A rare cause of basal ganglia and thalamic hyperintensities: infantile nephropathic cystinosis

Nipun Rajgarhia, Departamento de Radiodiagnóstico e Imagenología, Facultad de Medicina de las Fuerzas Armadas, Pune, Maharashtra, India
Pranjal Gupta, Departamento de Radiodiagnóstico e Imagenología, Facultad de Medicina de las Fuerzas Armadas, Pune, Maharashtra, India
Amit Bajpai, Departamento de Radiodiagnóstico e Imagenología, Facultad de Medicina de las Fuerzas Armadas, Pune, Maharashtra, India

A 2-year-old female was presented with history of polyuria, failure to thrive and seizure. On examination, she was found to be anaemic with multiple dot-like crystals in both corneas and whole genome sequencing revealing pathogenic mutation in CTNS gene. MRI Brain showed T2/FLAIR hyperintensities in both basal ganglia & thalamic and also in the pons. Patient was diagnosed as a case of Infantile Nephropathic Cystinosis which is a rare autosomal recessive lysosomal storage disorder caused by intracellular cystine accumulation.
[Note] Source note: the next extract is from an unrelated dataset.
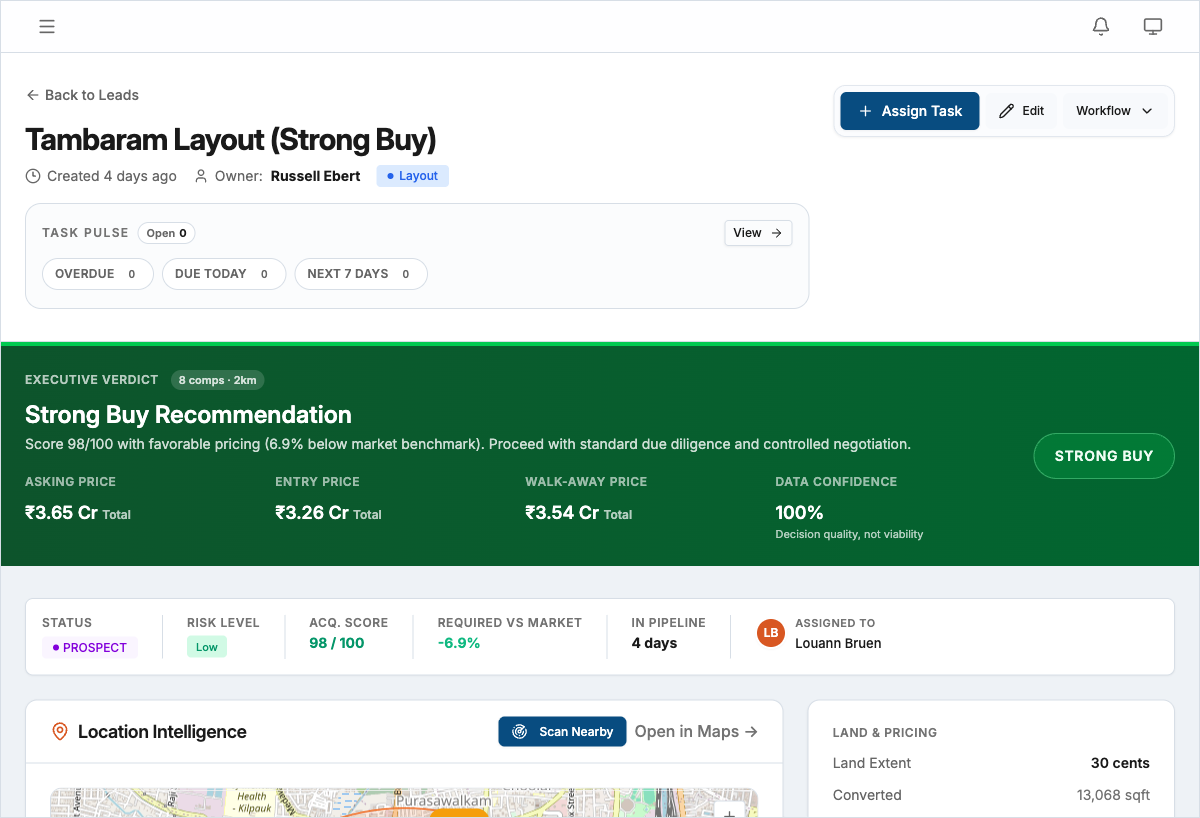Open location in Maps link

(x=696, y=732)
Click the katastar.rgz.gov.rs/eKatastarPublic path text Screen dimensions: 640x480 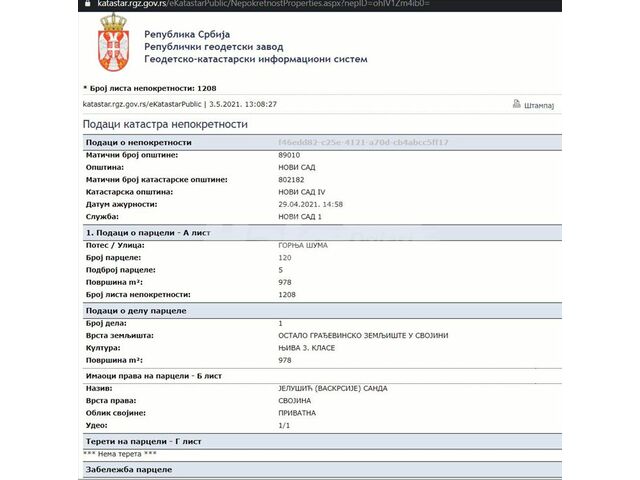[x=144, y=103]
These patients present with renal symptoms. MRI Brain in these patients shows cortical atrophy with white matter hyperintensities commonly. These patients have a 12-fold increased risk of having Chiari malformation. The role of imaging is to establish the various CNS manifestations of the disease and also in predicting the development of complications in adults.

Keywords: Infantile. Nephropathic. Cystinosis. Basal ganglia. Thalamus. Polyuria.